§ EXERCISE
Please copy out the entries exactly, skipping any pictures.

[Dataset records]
┌──

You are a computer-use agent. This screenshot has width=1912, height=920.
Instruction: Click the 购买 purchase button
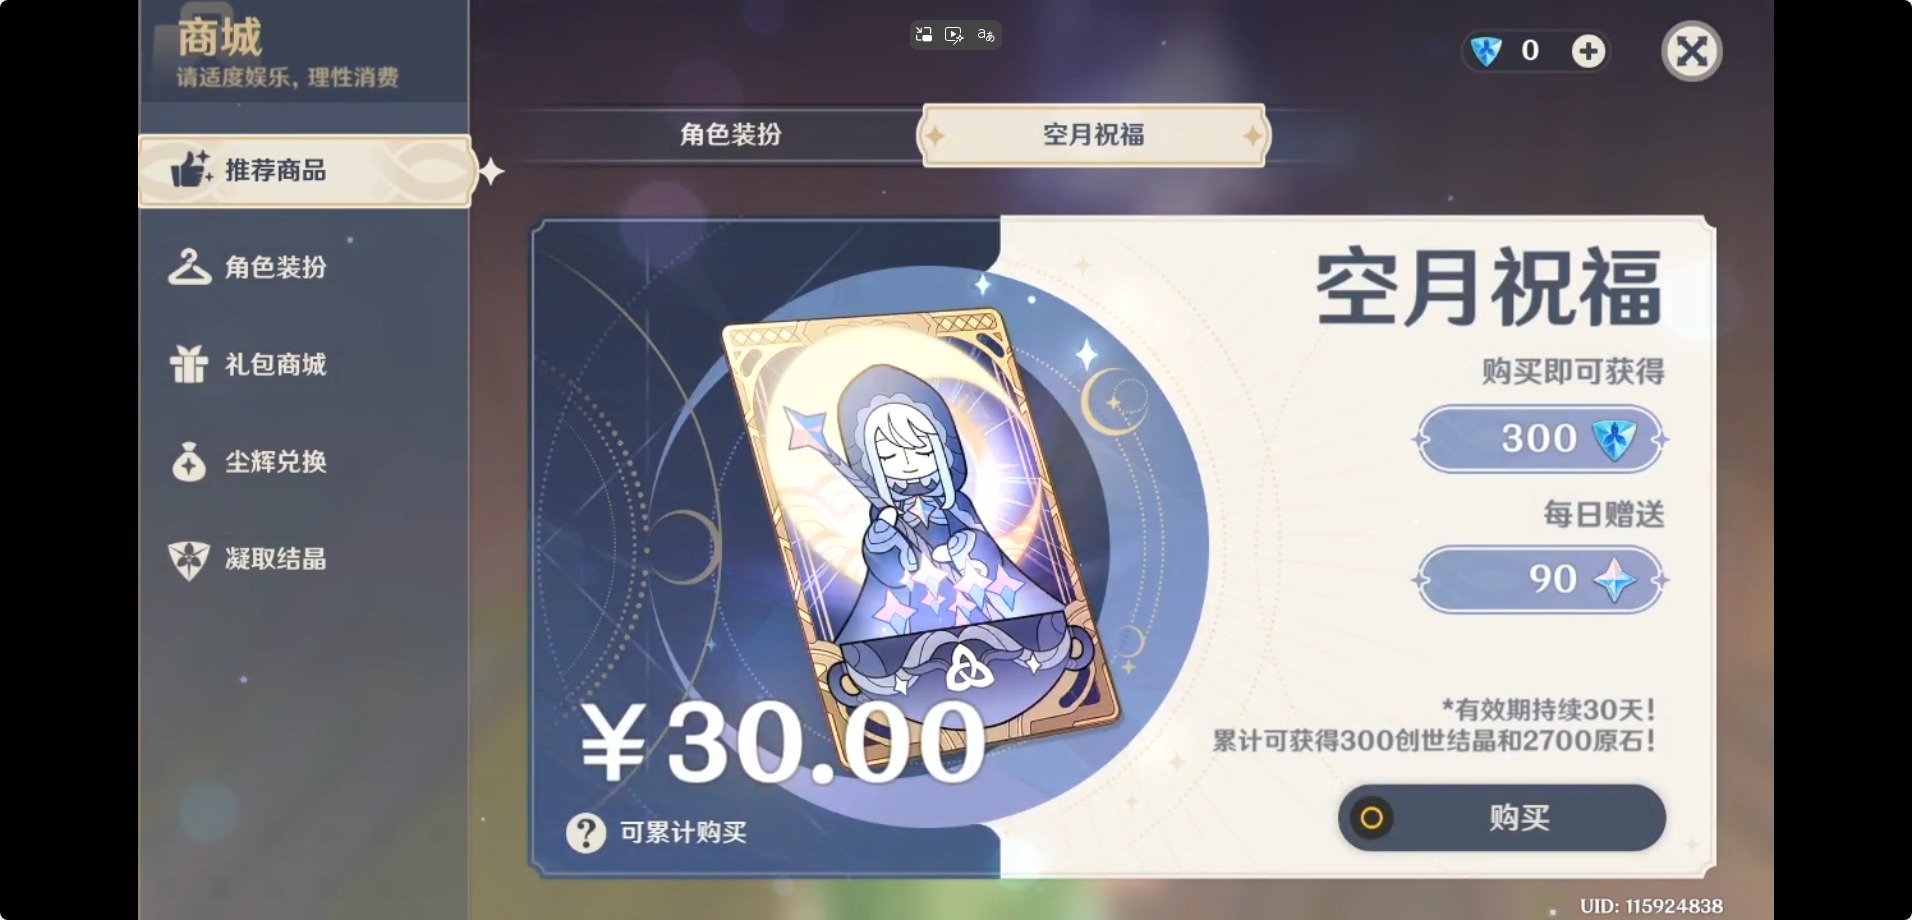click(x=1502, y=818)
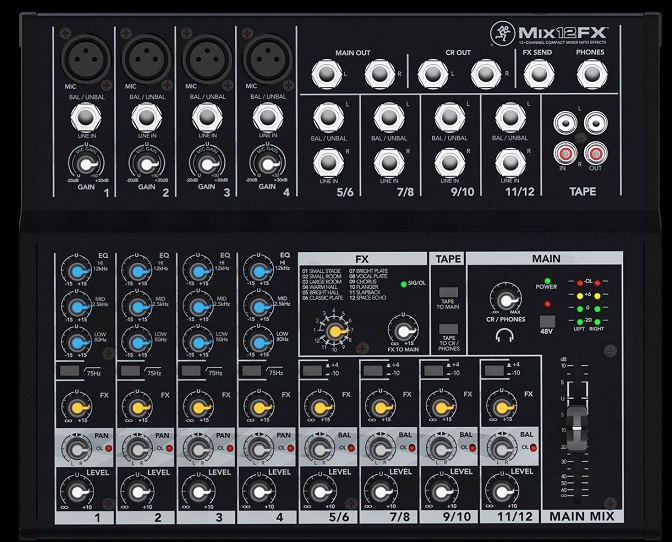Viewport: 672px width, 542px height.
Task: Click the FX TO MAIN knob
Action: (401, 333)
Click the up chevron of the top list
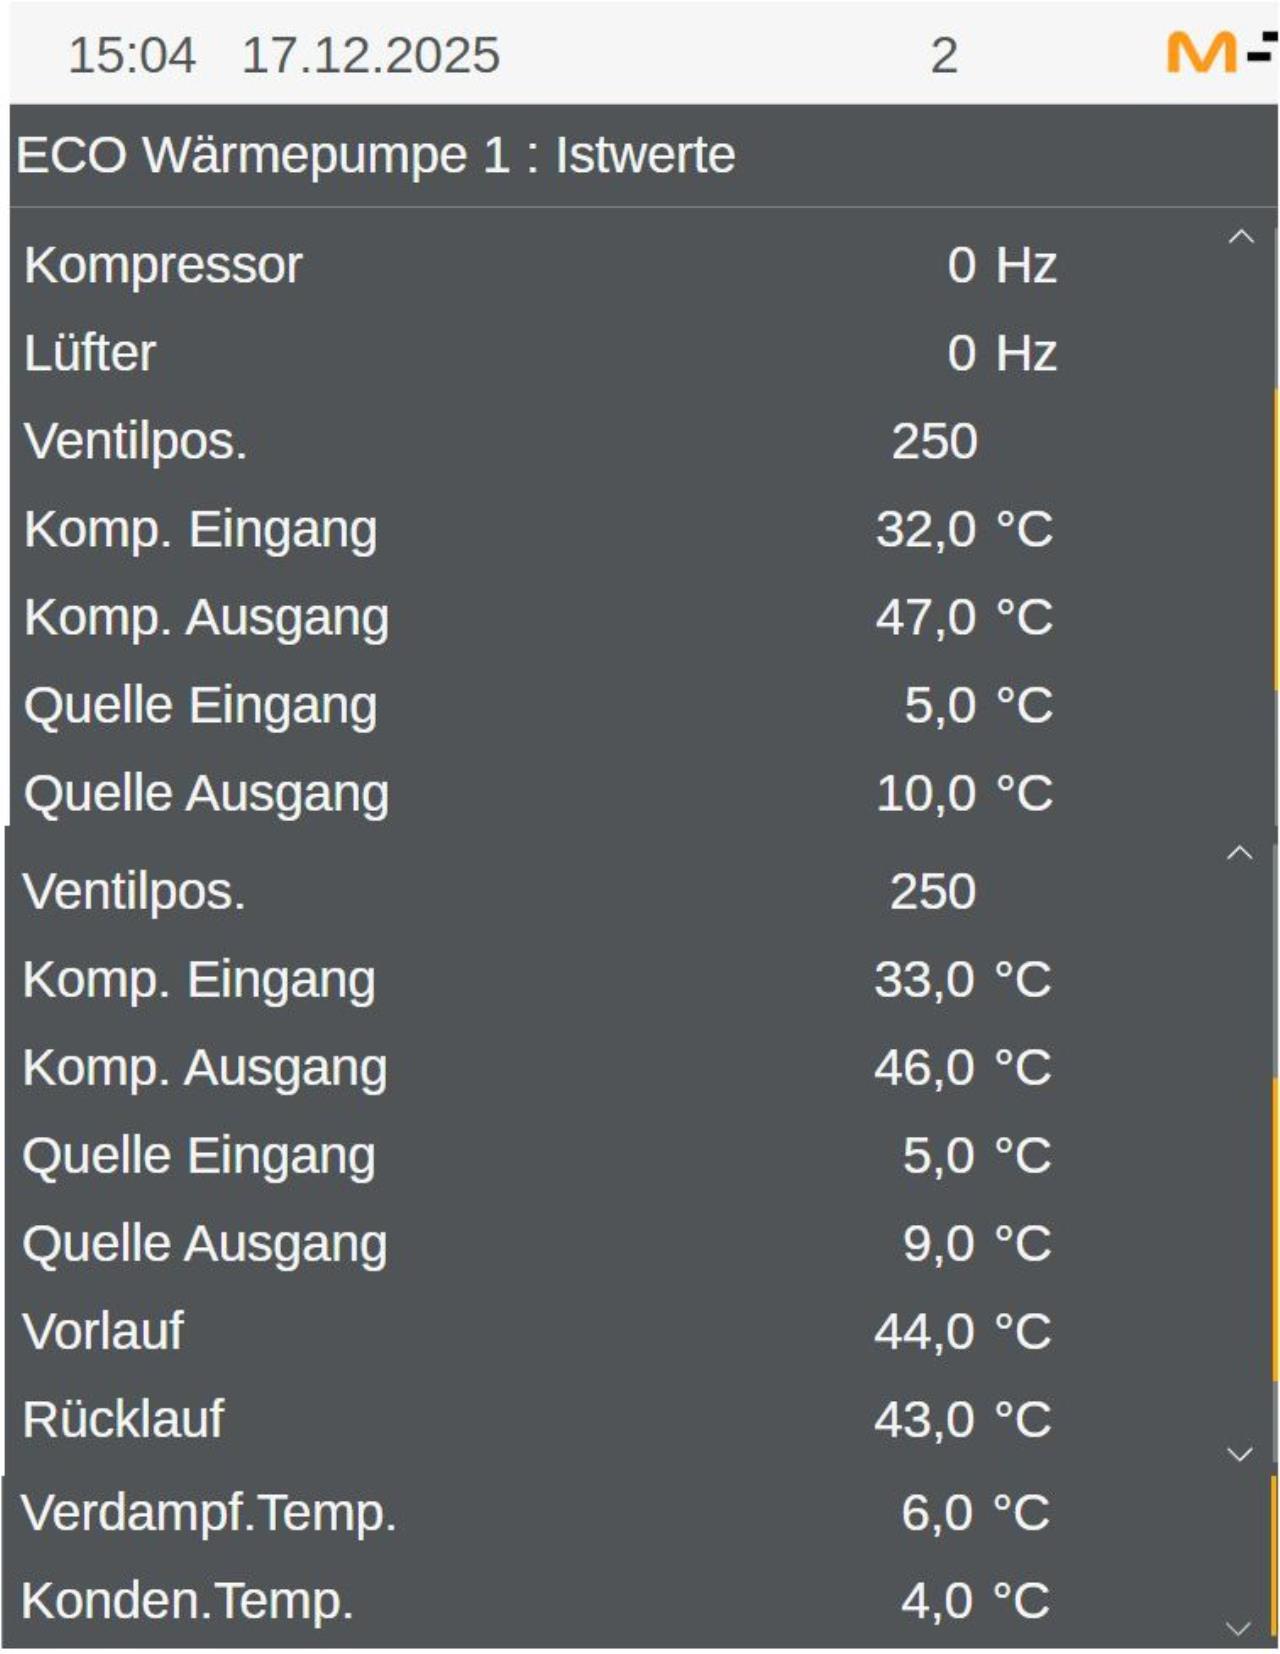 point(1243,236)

└──

§ RESULT FOR THIS TASK
You are a computer-use agent. This screenshot has width=1912, height=920.
Instruction: Click the 购买 purchase button
click(x=1502, y=818)
Viewport: 672px width, 542px height.
Task: Click the FX TO MAIN knob
Action: (401, 333)
Click the up chevron of the top list
 point(1243,236)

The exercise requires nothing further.